## Dataset extract
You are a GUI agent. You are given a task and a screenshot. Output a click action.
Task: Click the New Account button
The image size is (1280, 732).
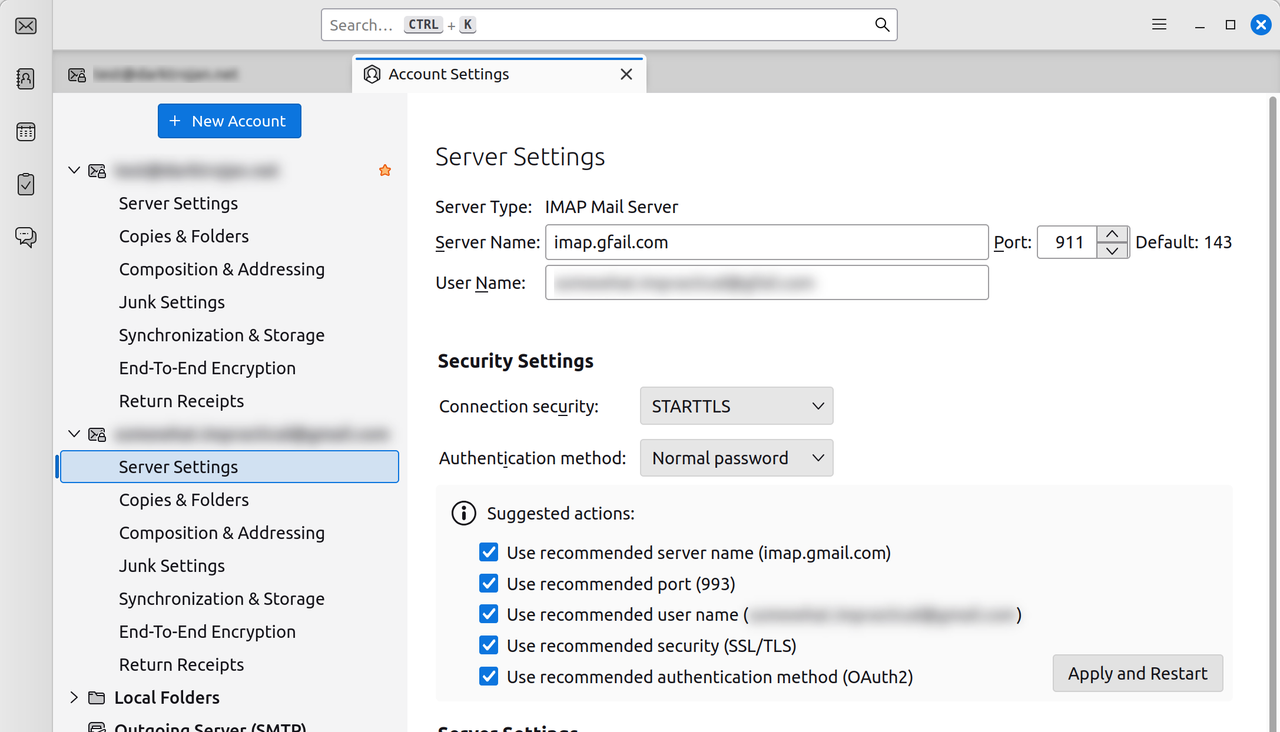(x=229, y=121)
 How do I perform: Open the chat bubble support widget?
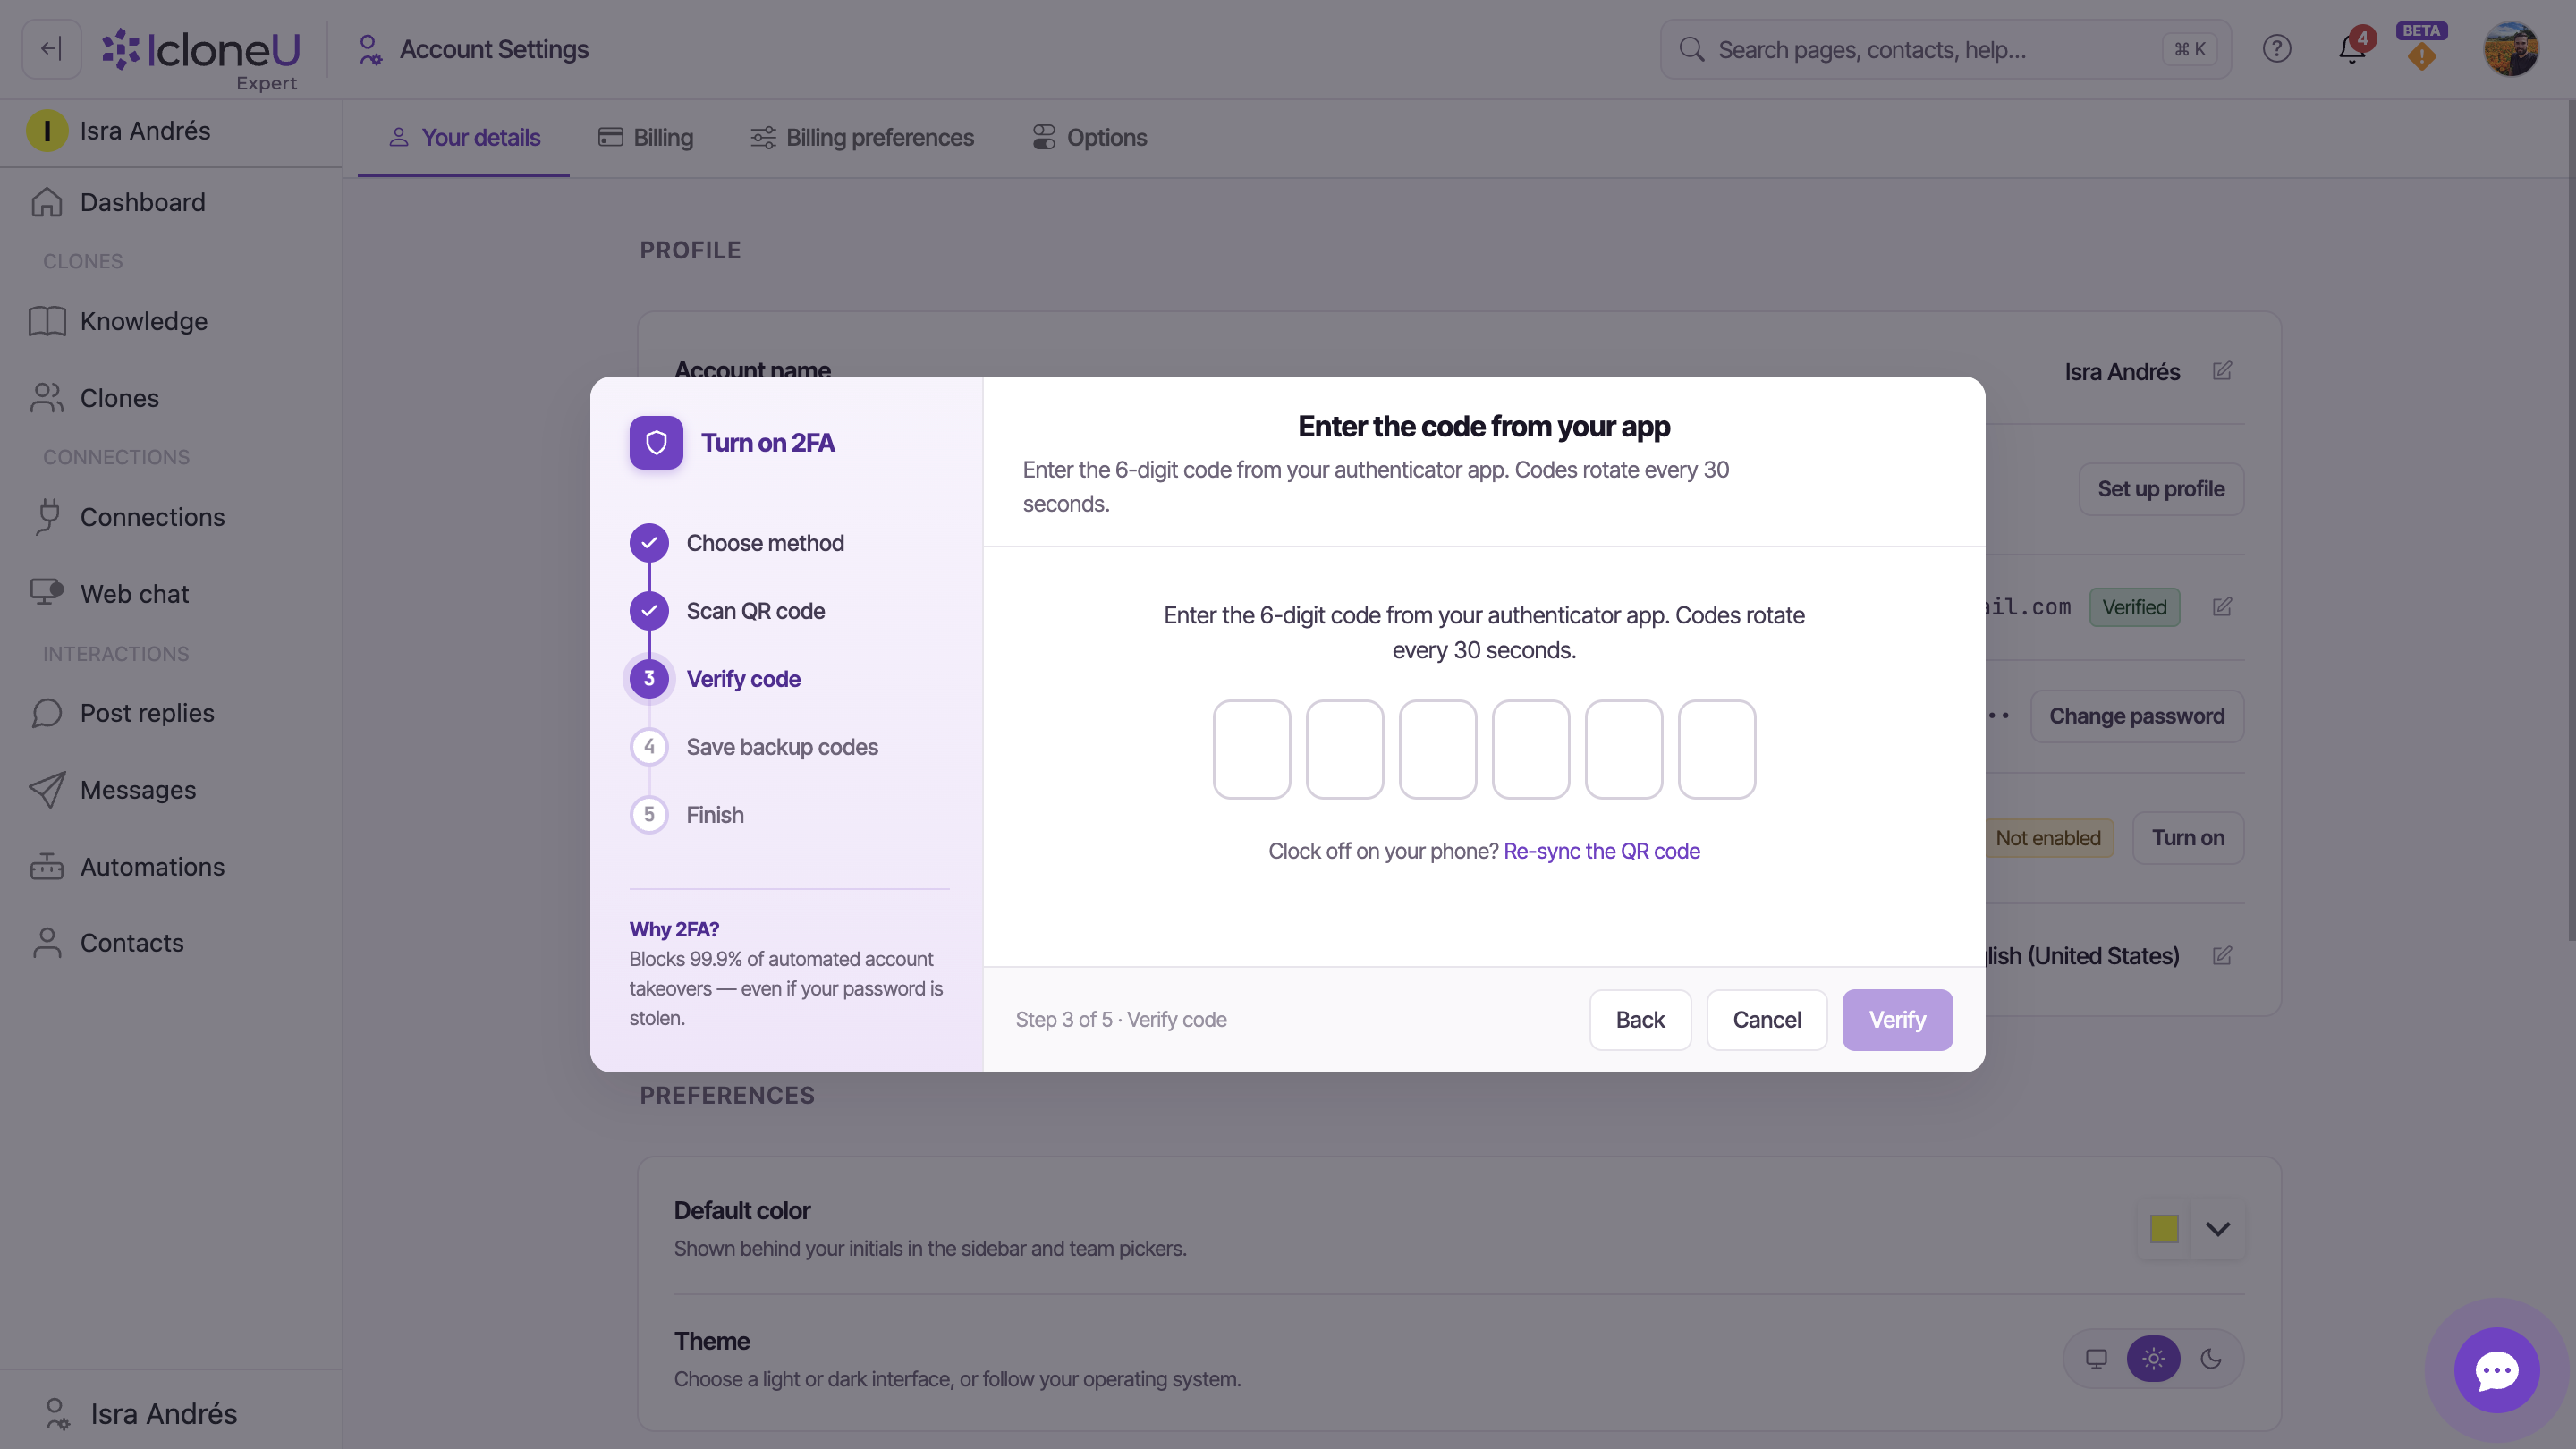point(2497,1370)
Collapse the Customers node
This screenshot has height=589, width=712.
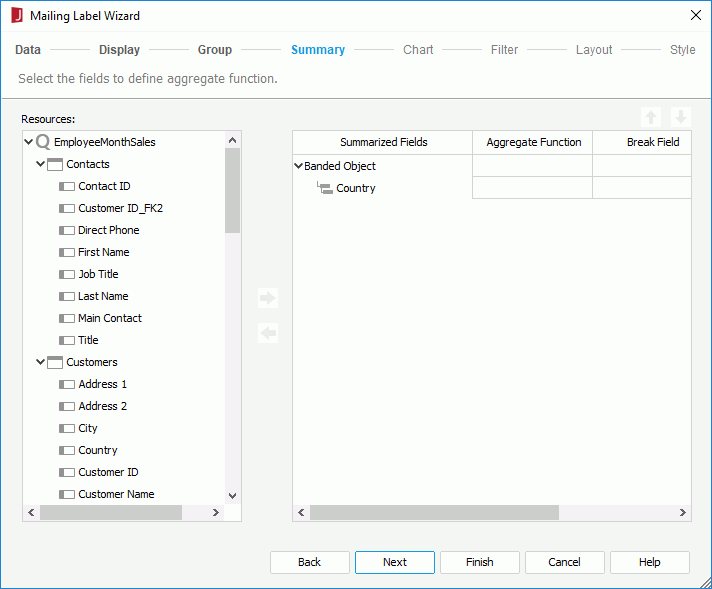41,362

## Task to carry out
Pick up at the line that holds "The image size is (1280, 732)." and restate each line, word for word, through the last line of the entries. Include both end lines but none of the pictures.

## Solution
The image size is (1280, 732).
(x=229, y=121)
 How do I perform: Open the chat bubble support widget?
point(2497,1370)
Collapse the Customers node
This screenshot has height=589, width=712.
41,362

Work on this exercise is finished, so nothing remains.